The guidance also reminds companies of their obligations with respect to the presentation of non-GAAP financial measures, noting that to the extent a company presents a non-GAAP financial measure or performance metric to adjust for or explain the impact of COVID-19, it would be appropriate to highlight why management finds the measure or metric useful and how it helps investors assess the impact of COVID-19 on the company’s financial position and results of operations. The guidance acknowledges that there may be instances where a GAAP financial measure is not available at the time of the earnings release because the measure may be impacted by COVID-19-related adjustments that may require additional information and analysis to complete. In these situations, the guidance states that the Division of Corporation Finance would not object to companies reconciling a non-GAAP financial measure to preliminary GAAP results that either include provisional amount(s) based on a reasonable estimate, or a range of reasonably estimable GAAP results. The provisional amount or range should reflect a reasonable estimate of COVID-19 related charges not yet finalized, such as impairment charges. In addition, the guidance states that if a company presents non-GAAP financial measures that are reconciled to provisional amount(s) or an estimated range of GAAP financial measures, it should limit the measures in its presentation to those non-GAAP financial measures it is using to report financial results to the Board of Directors. If a company presents non-GAAP financial measures that are reconciled to provisional amount(s) or an estimated range of GAAP financial measures, it should explain, to the extent practicable, why the line item(s) or accounting is incomplete, and what additional information or analysis may be needed to complete the accounting.

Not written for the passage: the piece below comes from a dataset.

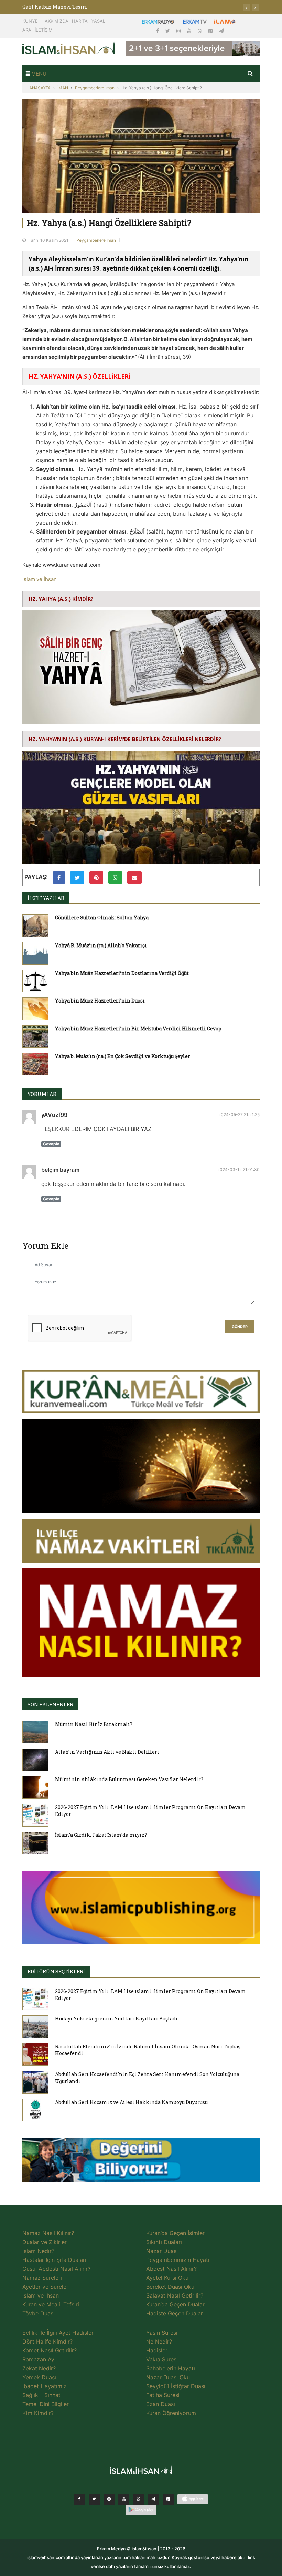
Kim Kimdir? (38, 2412)
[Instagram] (179, 31)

In addition, as further detailed in our client advisory from last week (https://www.sullivanlaw.com/news-SEC-Provides-Conditional-Regulatory-Relief-for-Public-Companies-Impacted-by-Coronavirus.html), the SEC had offered public companies impacted by coronavirus extensions on their periodic report deadlines for reports due between March 1 and April 30, subject to meeting certain conditions (as described in our advisory). Today, the SEC further extended its relief to filings due between March and July 1.
The SEC has also encouraged companies facing other administrative difficulties in the filing process (e.g., inability to obtain a required signature due to an executive officer being located in a quarantined zone) to contact the staff who will help address these issues on a case-by-case basis in light of their fact-specific nature.